▶ Document section:
———
MATLAB Examples

Using ToR_LandSat8.m

ToR_LandSat8 has the following general form:

output=ToR_LandSat8(Data,operationList,bandList);

where:

  • Data is the LandSat 8 Data that must be loaded using loadLandSat8, which can be downloaded from here,
  • operationList tells the function what to do, more on this later,
  • bandList is the optional field, that can be ommitted and tells the function what bands need to be processed.

Note that operationList is not case sensitive. Currently the following operations are supported:

  • 'TOARad': Top Of Atmosphere Radiance
  • 'TOARef': Top Of Atmosphere Reflectance
  • 'SatBT': at Satellite's Brightness Temperature
  • 'DOS1': At surface reflectance calculated using DOS1 algorithm.
  • 'DOS2': At surface reflectance calculated using DOS2 algorithm.
  • 'COST': At surface reflectance calculated using COST algorithm.

Notes:

  • DOS2 and COST are the same algorithm and they produce the same results.
  • If single operation is needed just pass it as character. But if multiple operation is requested pass it as cell array, eg. use {'TOARad,'SatBT'} to perform both operations.

This example, shows how to load a sample LandSat8 images to calculate brightness temperature, TOA reflectance and surface reflectance using both DOS1 and DOS2/COST.

It also shows Normalized Digital Vegetation Index (NDVI); and how it changes if it is calculated using Digital Numbers (DN), TOA reflectance, and surface reflectance (both DOS1 and DOS2/COST).

Note that NDVI should never be calculated using DN. The equation for all vegetation indices are for surface reflectance (not even TOA Reflectances).
———
▶ Available data:
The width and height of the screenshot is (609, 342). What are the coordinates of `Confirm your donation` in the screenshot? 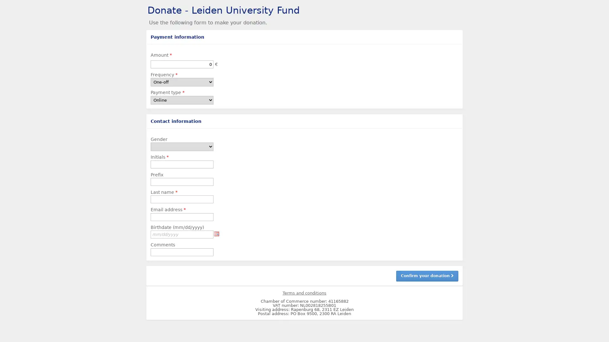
———
▶ Set problem 1:
According to the ToR_LandSat8 page, which two operations are the same algorithm and produce the same results?
▶ Set problem 2:
Reproduce the passage of the ToR_LandSat8 page between "Note that operationList" and "the same results.", inclusive.
The data comes from a different source than the ToR_LandSat8 page.

▶ Result 1:
DOS2 and COST.

▶ Result 2:
Note that operationList is not case sensitive. Currently the following operations are supported:

  • 'TOARad': Top Of Atmosphere Radiance
  • 'TOARef': Top Of Atmosphere Reflectance
  • 'SatBT': at Satellite's Brightness Temperature
  • 'DOS1': At surface reflectance calculated using DOS1 algorithm.
  • 'DOS2': At surface reflectance calculated using DOS2 algorithm.
  • 'COST': At surface reflectance calculated using COST algorithm.

Notes:

  • DOS2 and COST are the same algorithm and they produce the same results.